Les propos des enfants mobilisent aussi des dires et des opinions d'autrui comme Xavier qui mobilise le discours d'autrui dans la construction d'un point de vue : " il y a des femmes qui préfèrent # qui préfèrent comme a dit Judith sortir avec leurs copines enfin # qui se sentent moins libres avec un enfant # elles pensent que c'est une oppression".
Ainsi, et comme c'est le cas dans les conversations ordinaires, les pratiques de CRP mobilisent différents types de locuteurs :
In praesentia | In abstentia | |
---|---|---|
Directs | Les participants de la discussion | Xxxx |
Indirects | Les observateurs Le public (dans un contexte de démonstration) |
L'auteur du texte pour le questionnement Les personnages réels ou fictifs des exemples mobilisés par les enfants ou l'animateur. |
III) Les modes de communication
On ne communique pas directement d'esprit à esprit, généralement on mobilise un ou plusieurs outils de communication. Communiquer suppose de partager une langue qui offre généralement deux modalités : orale et écrite ; mais on mobilise aussi d'autres ressources que la/les langue/s. Ainsi, les ateliers ont illustré le fait que la communication passe aussi par d'autres voies comme l'image et le corps. Nous allons voir quelle a été la place de ces autres modalités dans les exercices "philo-art".
A) L'exercice " Intégrer l'aléatoire au processus de création " mobilise plusieurs artéfacts : un discours oral produit par l'intervenante, la fresque que l'on peut considérer comme un discours "écrit" iconique qui devait répondre à la question " Qu'est-ce que dessiner ?". Premier effet produit par ce dispositif : un sentiment de saturation communicationnelle que ce soit pour les "dessinateurs" qui devaient, s'ils voulaient être en dialogue avec l'ensemble des interlocuteurs, écouter les intervenantes et regarder les traces graphiques produites par les autres dessinateurs ou le public qui regardait cet atelier. La saturation portait aussi sur le versant production de la fresque collective, puisqu'il était attendu que les "dessinateurs" tiennent compte de ces deux sources d'informations pour construite leur discours "graphique" et la multiplicité des outils graphiques mis à disposition (feutres, craies grasses... couleurs différentes, appareil photo à développement instantané) surcharge encore cognitivement la tâche. Du coup on peut se demander en quoi et comment ce type de dispositif permet de penser ensemble.

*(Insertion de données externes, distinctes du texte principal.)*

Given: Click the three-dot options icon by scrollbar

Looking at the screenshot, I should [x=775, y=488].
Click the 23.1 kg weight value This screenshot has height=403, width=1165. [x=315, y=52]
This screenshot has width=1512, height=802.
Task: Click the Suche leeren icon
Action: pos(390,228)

Si la saturation communicationnelle est un des obstacles au dialogue, on peut penser que le fait qu'il mêle deux ordres langagiers différents : l'oral et le scriptural2 en est aussi un, en tous cas tel que l'interaction se déroule. La communication orale est celle de l'immédiateté, elle supporte difficilement les "retours en arrière", se développe selon une seule dimension : le temps. Lors d'un dialogue oral, le locuteur doit gérer simultanément des opérations cognitives comme : élaborer le contenu sémantique du message, choisir les mots, la syntaxe ... Élaborer un message dans l'ordre du scriptural au contraire permet de différer certaines tâches, d'ajuster sa création finale, de compléter son propos. La temporalité de l'oral suppose une alternance des rôles : les acteurs du dialogue sont tour à tour locuteurs et allocutaires dans un espace-temps partagé ; à l'écrit à un temps "t" il y a un destinateur et un destinataire, sans rétroaction possible.

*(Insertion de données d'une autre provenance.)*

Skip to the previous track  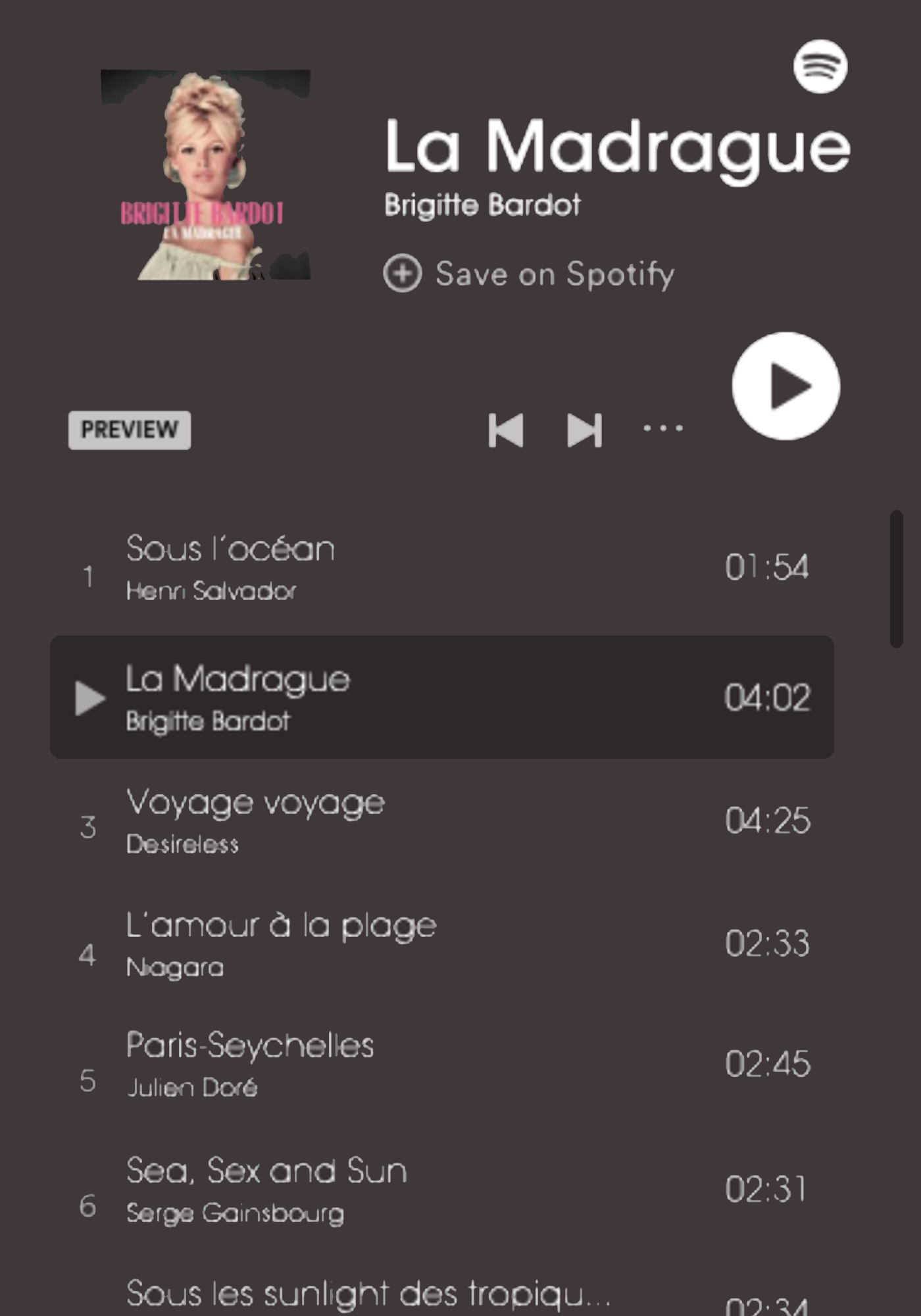(506, 430)
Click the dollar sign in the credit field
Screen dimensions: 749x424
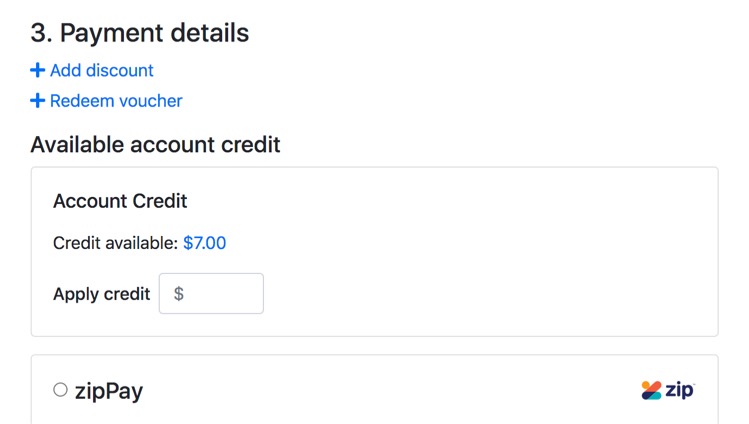pos(179,294)
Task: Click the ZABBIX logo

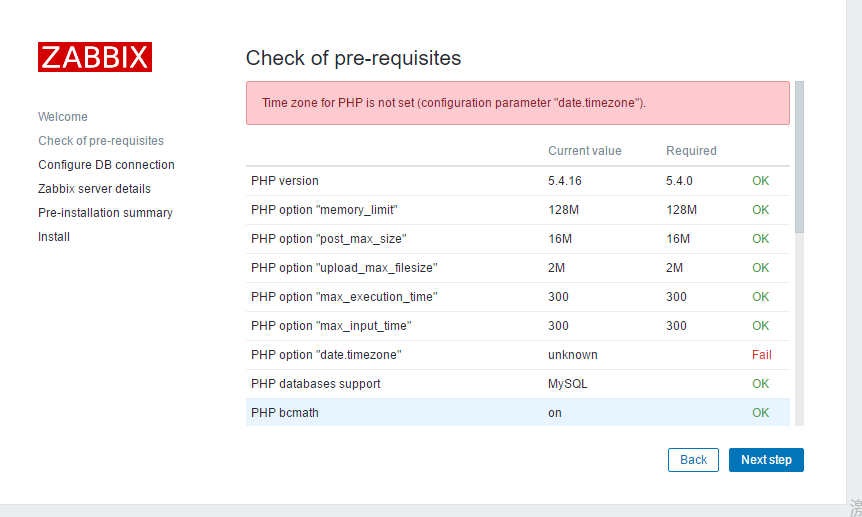Action: point(95,57)
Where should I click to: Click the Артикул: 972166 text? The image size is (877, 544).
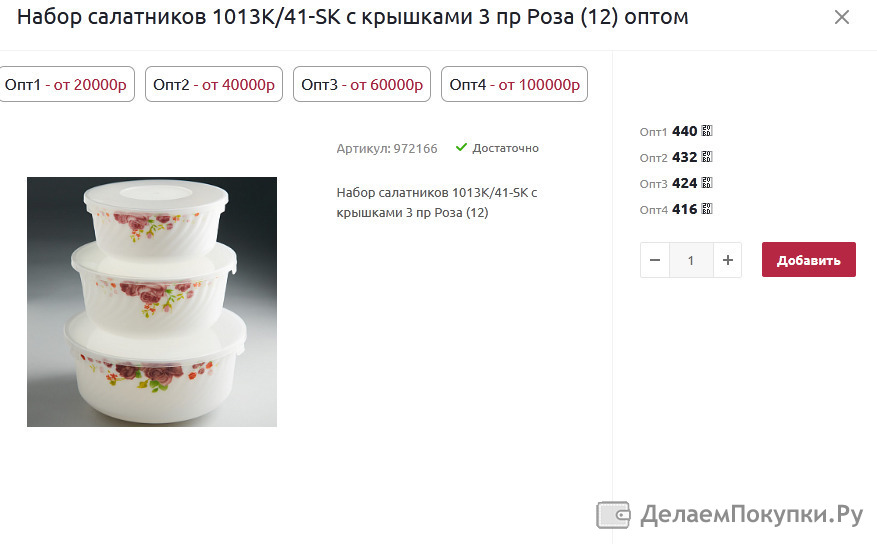point(386,149)
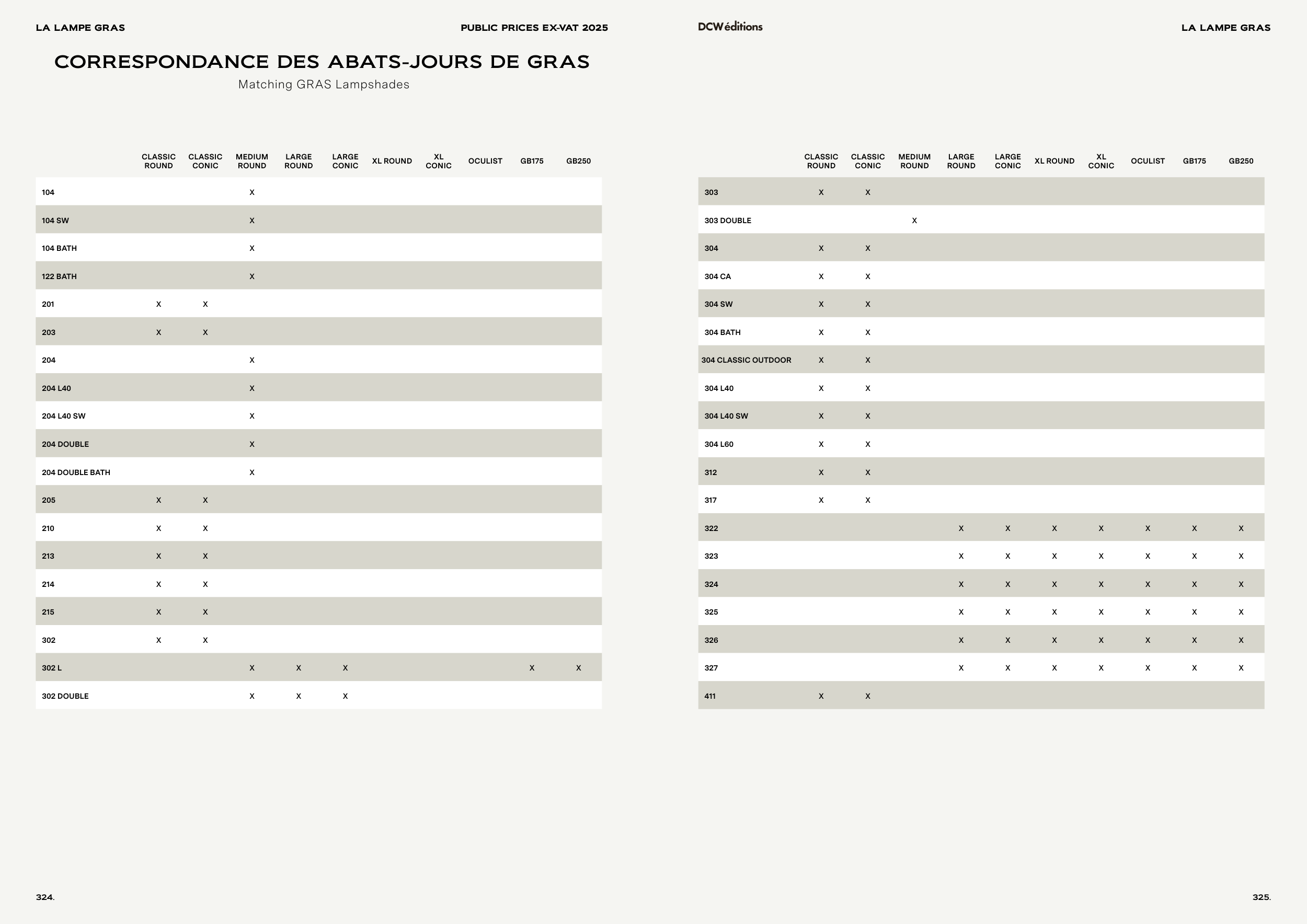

Or, la temporalité qui a prévalu dans la situation présentée n'est ni complètement celle de l'oral, ni celle du scriptural, puisque le locuteur oral n'a jamais été allocutaire et que les dessinateurs-scripteurs destinataires du message oral ont été des destinateurs sans réel destinataires (autres que les spectateurs de l'atelier), même si la rotation entre les trois groupes de dessinateurs a introduit des ruptures dans cette continuité. Si on est dans une situation de communication, on ne peut parler de dialogue. Ce n'était d'ailleurs pas l'objectif de cet atelier qui, a mon sens, fonctionne plutôt comme une métaphore de la discussion philosophique, vue comme une rencontre de différentes subjectivités qui s'expriment chacune à sa manière, avec des outils de communications qui lui sont propres, dont il est difficile de prévoir l'issue. C'est ce que je retiendrai de cette première présentation d'exercice "philo-art" qui propose une situation de communication complexe, saturée d'informations, qui se démultiplie en sous-dialogues : entre les dessinateurs, entre les groupes ...

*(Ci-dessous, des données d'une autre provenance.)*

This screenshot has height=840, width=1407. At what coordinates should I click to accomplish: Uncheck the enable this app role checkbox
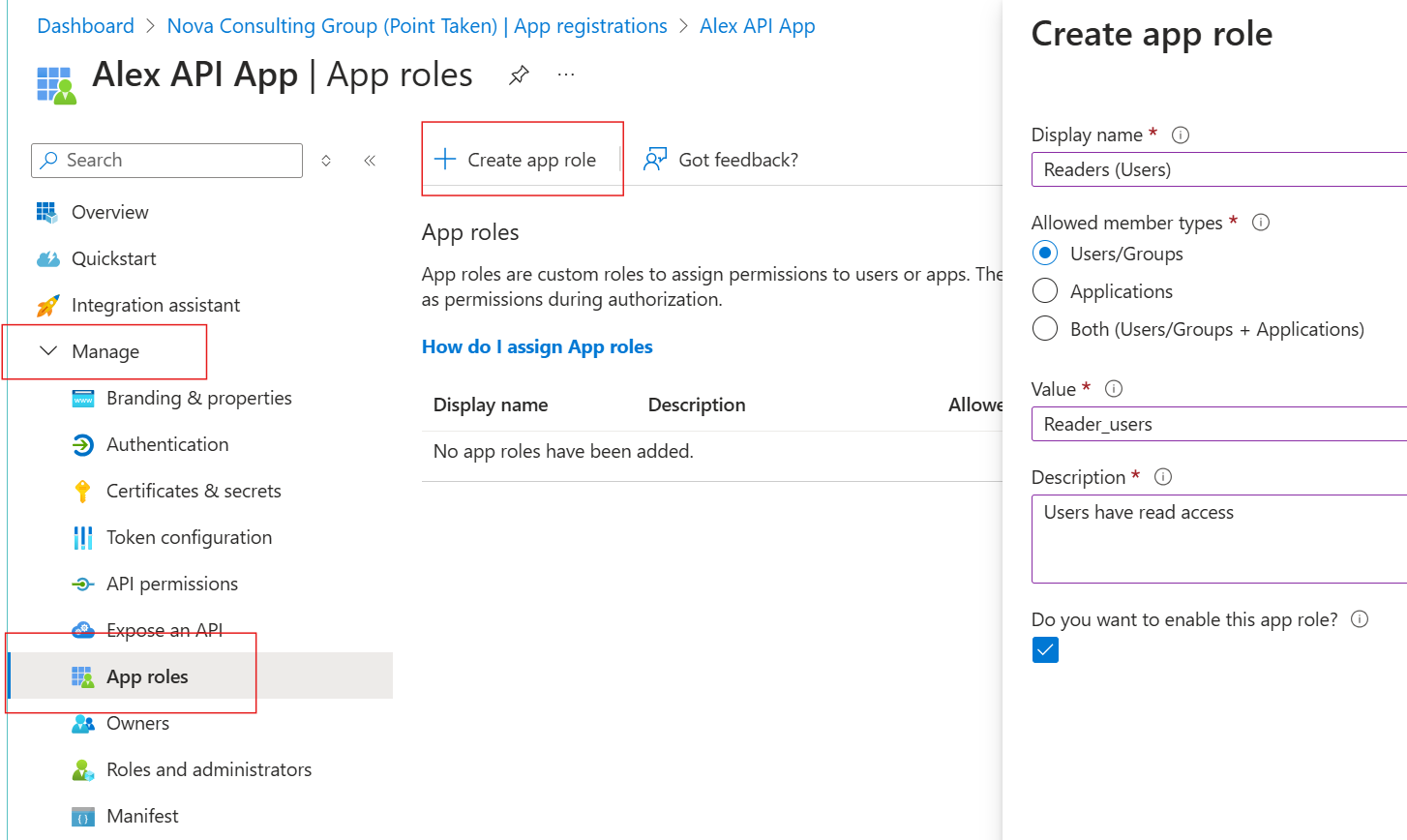(1045, 649)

Le geste est aussi de la parole, qu'il s'agisse : à l'écrit, de produire les mouvements nécessaires à l'inscription du texte ; à l'oral, de faire fonctionner l'appareil articulatoire, mais aussi de s'exprimer avec le corps tout entier, car la gestualité co-verbale est aussi porteuse de messages.
Sur le plan du développement génétique du langage, le langage gestuel précède le langage verbal. Ainsi, le jeune enfant qui pointe un objet qu'il ne peut atteindre, exprime une demande auprès de l'adulte qui signifie quelque chose comme " Donne-moi X" ; quelques mois plus tard il pointera les objets en les nommant " gâteau" pour les demander. Et enfin, il produira des énoncés plus complexes. Si une prédominance du verbal s'installe, ce n'est pas pour autant que le geste disparait totalement, il suffit d'observer des personnes téléphonant dans un lieu public pour voir que, bien qu'en relation vocale avec leur interlocuteur, elles font quand même des gestes. L'exercice philo-art "Traversée" nous a présenté la performance some/a body qui propose d'explorer des concepts et une conceptualisation en poussant à l'extrême une pensée qui passe par le corporel, ne convoquant le langage verbal que dans un second temps. C'est une expérience de conceptualisation philosophique qui part du langage corporel pour penser, qui nous propose une régression nous ramenant dans la situation du jeune enfant au début de son apprentissage de la parole.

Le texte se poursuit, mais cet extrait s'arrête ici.